Le roi ayant eu d’abord quelques répugnances, n’ayant pas pour le moment Mareschal auprès de lui, la peur l’avait enfin déterminé à tout et Daquin avait proposé son petit chirurgien comme étant un des plus habiles saigneurs du royaume. On l’envoya chercher, la saignée fut faite et Daquin envoya aussitôt retirer les dix mille écus consignés chez le notaire.
Sur ces entrefaites, Mareschal à qui on avait envoyé un courrier était revenu à la minute. Il n’avait pas été peu étonné de trouver le roi saigné, qu’il venait presque de quitter et auquel, à son retour, il ne trouvait plus le moindre symptôme de mal. Cela commença à lui donner à penser.
Comme le petit chirurgien n’avait que quelques louis à espérer pour sa saignée et qu’il commençait à voir qu’il pourrait fort bien s’être trompé dans son attente, Mareschal à force de le tourner, vint à bout de savoir le fond de l’histoire, et le roi ne fut pas longtemps sans en être instruit, car Mareschal, ennemi de Daquin, avait été aussitôt lui en rendre compte.
Le roi entra dans une fureur terrible. Il fit arrêter Daquin et abandonna l’affaire au jugement du Conseil d’Etat. Toutes les voix y furent pour la mort, disant que Daquin avait fait trafic du sang du roi. Enfin, le roi, un peu revenu de sa colère, lui fit grâce de la vie.
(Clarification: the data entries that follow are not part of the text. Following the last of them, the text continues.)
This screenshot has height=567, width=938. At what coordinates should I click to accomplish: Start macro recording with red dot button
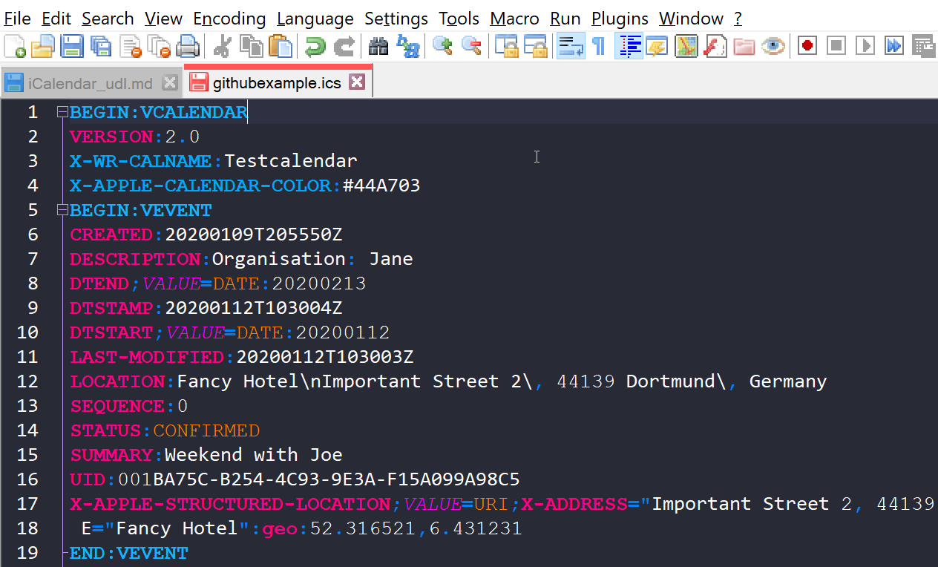tap(807, 47)
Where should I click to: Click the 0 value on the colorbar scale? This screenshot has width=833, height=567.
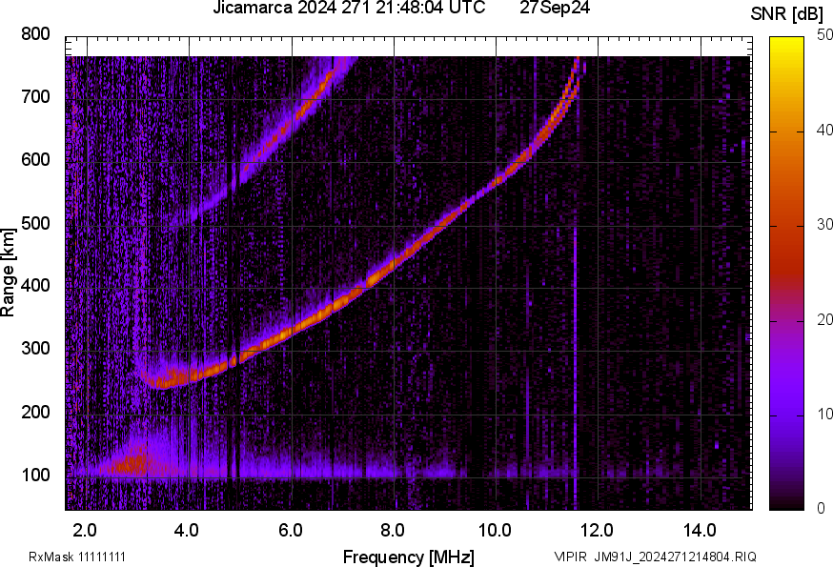(x=821, y=509)
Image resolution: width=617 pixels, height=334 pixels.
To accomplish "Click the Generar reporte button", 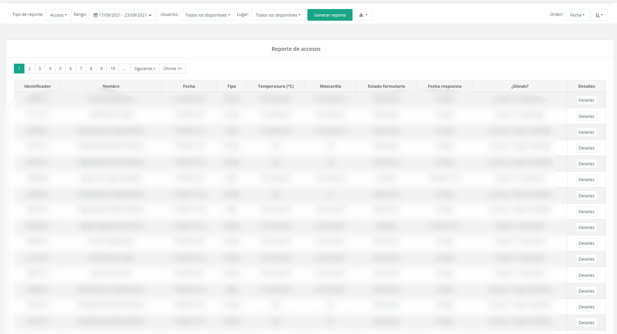I will tap(330, 15).
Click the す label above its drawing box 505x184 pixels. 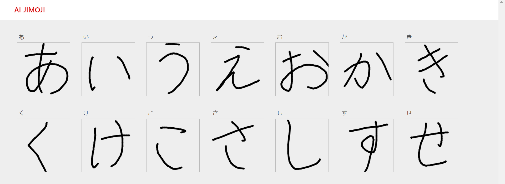(x=345, y=113)
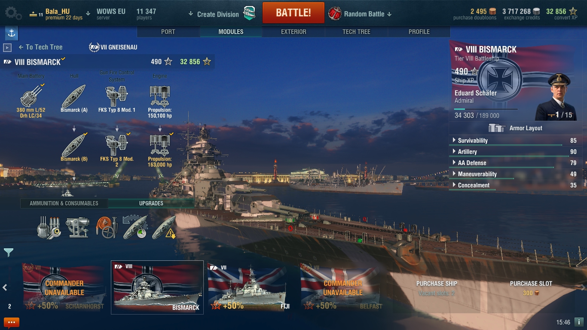The image size is (587, 330).
Task: Click the info icon next to clock
Action: 579,322
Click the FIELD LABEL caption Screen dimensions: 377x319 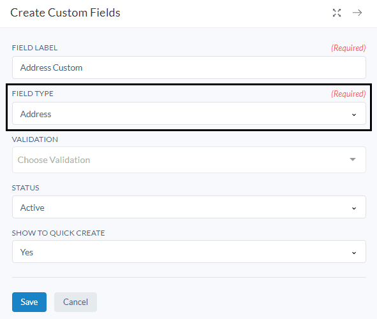tap(34, 48)
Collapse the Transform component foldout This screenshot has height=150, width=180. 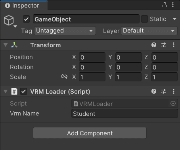point(6,45)
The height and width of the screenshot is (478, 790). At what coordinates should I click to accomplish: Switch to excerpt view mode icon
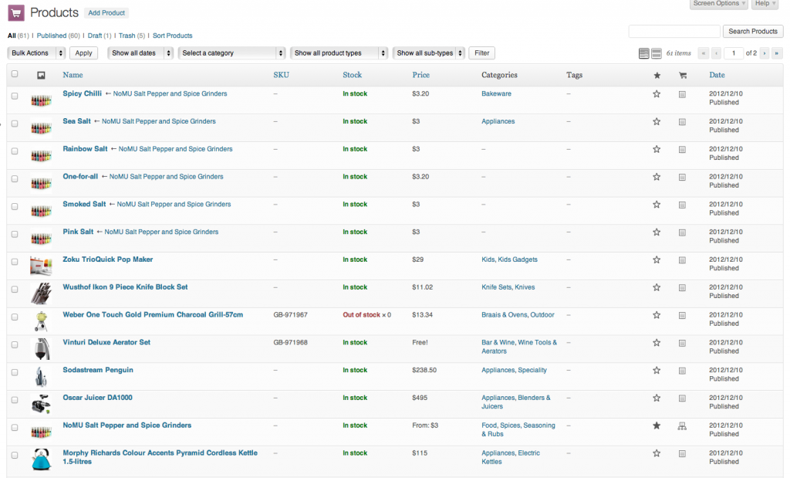657,53
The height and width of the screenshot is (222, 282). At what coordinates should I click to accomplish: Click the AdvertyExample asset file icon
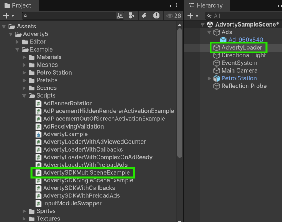pyautogui.click(x=39, y=134)
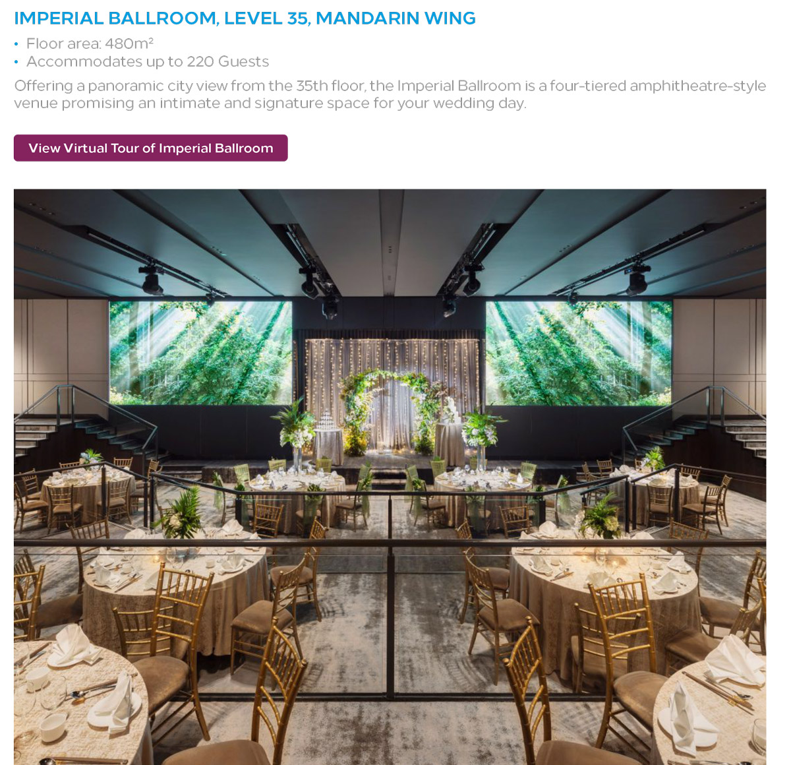
Task: Select the Accommodates up to 220 Guests line
Action: [x=148, y=61]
Cela ne rendit pas l’argent au petit chirurgien, à qui il en coûta vingt-huit mille livres pour avoir eu l’honneur de saigner une fois Louis XIV. »
Madame de Maintenon qui exécrait Daquin, « cette créature de la Montespan », ne laissa pas tomber l’affaire, insupportée par cet homme qui « quémandait » sans cesse, d’autant qu’il avait aussi réclamé au roi l’archevêché de Tours pour l’un de ses fils abbé.
La déchéance
Le 2 novembre 1693, sur ordre du roi, sans doute aiguillonné par « la Maintenon», le comte de Pontchartrain va se rendre chez Daquin pour lui annoncer qu’il doit quitter la Cour le jour même, avec défense d’y revenir et d’écrire au roi. Guy-Crescent Fagon est désigné pour prendre sa place. Daquin était donc frappé de disgrâce, mais sa famille aussi. Son frère aîné, Pierre, médecin ordinaire à la cour depuis 1676, reçut l’ordre de se démettre et de se retirer à Jouy-en-Josas avec ses 3 000 livres de pension. En 1698, il sera exilé à Brive alors qu’un autre frère de Daquin, évêque de Fréjus, est lui envoyé en pénitence à Carhaix.
Antoine Daquin, durant les trois dernières années de son existence, continua à pratiquer la médecine à Paris et à Moulins en profitant de la pension laissée par Louis XIV. Il meurt le 17 mai 1696.